Missing teenager Nora Quoirin, who attends church in Clapham, has her church family praying for her safety and the comfort of her parents.
Churchgoing family of missing Nora Quoirin offer £10,000 reward
The family of missing Nora Quoirin have offered a reward of around £10,000 for information leading to the return of the teenager.
More than 300 search and rescue personnel have been involved in the hunt for 15-year-old Nora, who disappeared from a Malaysian jungle resort on Sunday August 4.
The reward of 50,000 Malaysian ringgit - approximately £10,000 - was donated by an anonymous Belfast business, Nora's family said.
Her aunt set up an online fundraising page in the aftermath of her disappearance, which has so far collected more than £90,000.
A second campaign created by Nora's uncle to collect money in euros now totals more than 15,000 euros (almost £14,000).
In a statement on Monday, Nora's family said: "Nora is our first child. She has been vulnerable since the day she was born.
"She is so precious to us and our hearts are breaking. We are appealing to anyone who has information about Nora to help us find her.
"The police have been working extremely hard to bring Nora home. In order to help their investigation, we have decided to offer a reward: 50,000R has been donated by an anonymous Belfast-based business for any information that directly helps us to find Nora.
"If you have any information at all, please call the police hotline here on 01112285058 or email email@example.com from outside Malaysia."
Nora's family are regulars at St Bede's Church in Clapham Park.
A vigil was held for her there last week.
On Monday morning, a total of 348 personnel were deployed in the search operation, the largest team so far, according to Malaysia's Malay Mail newspaper.
Malaysian police set up a new hotline over the weekend, while voluntary hikers also joined the search for Nora, who was born with the brain defect holoprosencephaly and has special needs.
The Associated Press reported that a Malaysian shaman has joined in the search, adding that police released a video showing a shaman wearing a white skullcap performing rituals in the forest.
Nora's parents, Meabh and Sebastien Quoirin, a French-Irish couple who have lived in London for 20 years, thanked those involved in looking for her.
"You have given up your time especially at a special festival time," said Ms Quoirin, referring to Hari Raya Haji, the Islamic "festival of sacrifice" celebrations.
In a video broadcast on local media, she added: "We want to say thank you to each and every one of you. We know you're searching night and day for Nora.

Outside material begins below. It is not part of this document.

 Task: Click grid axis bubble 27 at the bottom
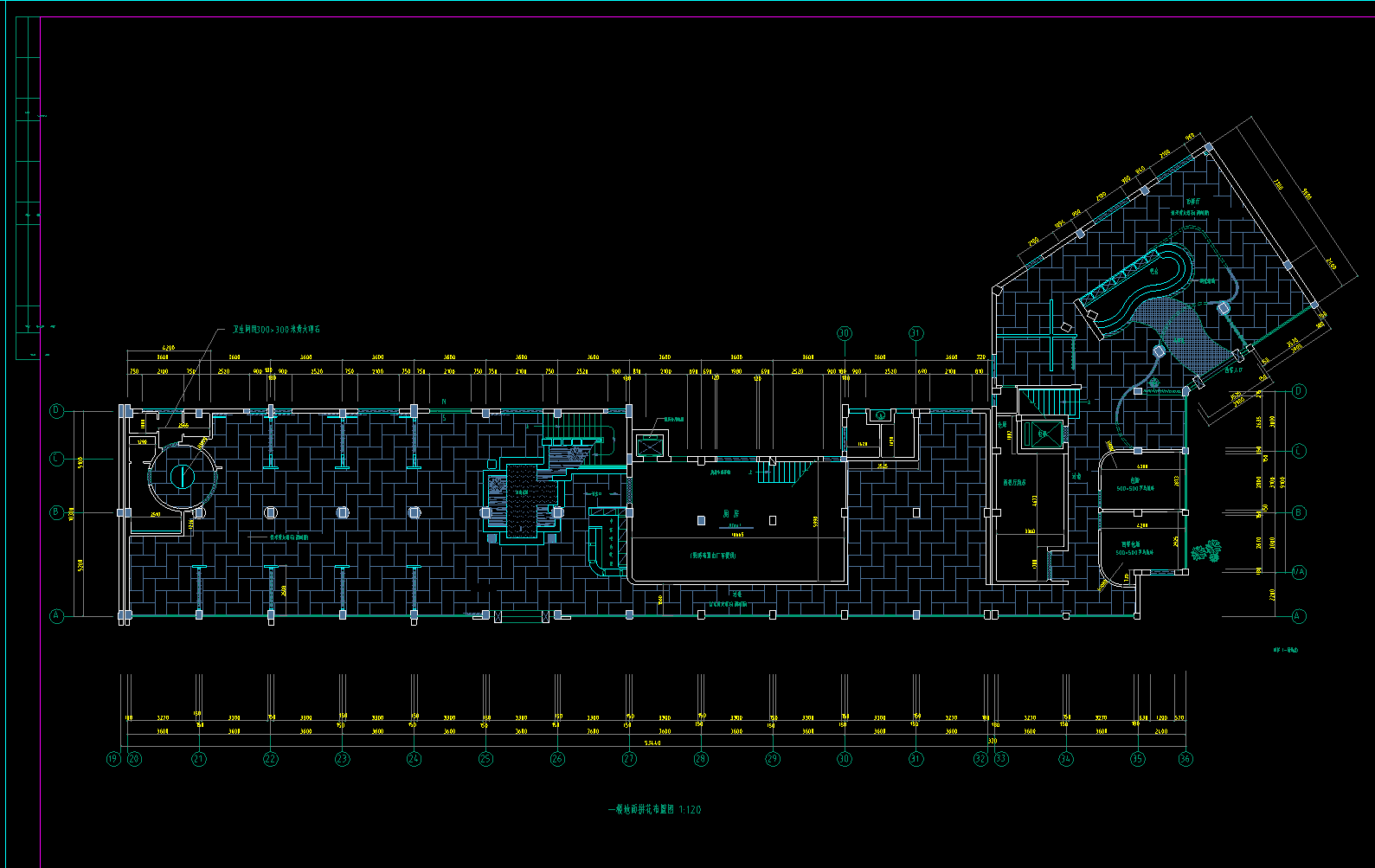629,759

"We see you working so hard and also praying with us and being with us."
The family have said they remain hopeful after police leading the investigation refused to rule out a "criminal element".
The National Crime Agency (NCA) and the Metropolitan Police are supporting the Malaysian police with the case.
A spokeswoman for the NCA said: "The National Crime Agency, the Met Police and the Irish police are working together to help and support the Malaysian authorities relating to Nora Quoirin's disappearance."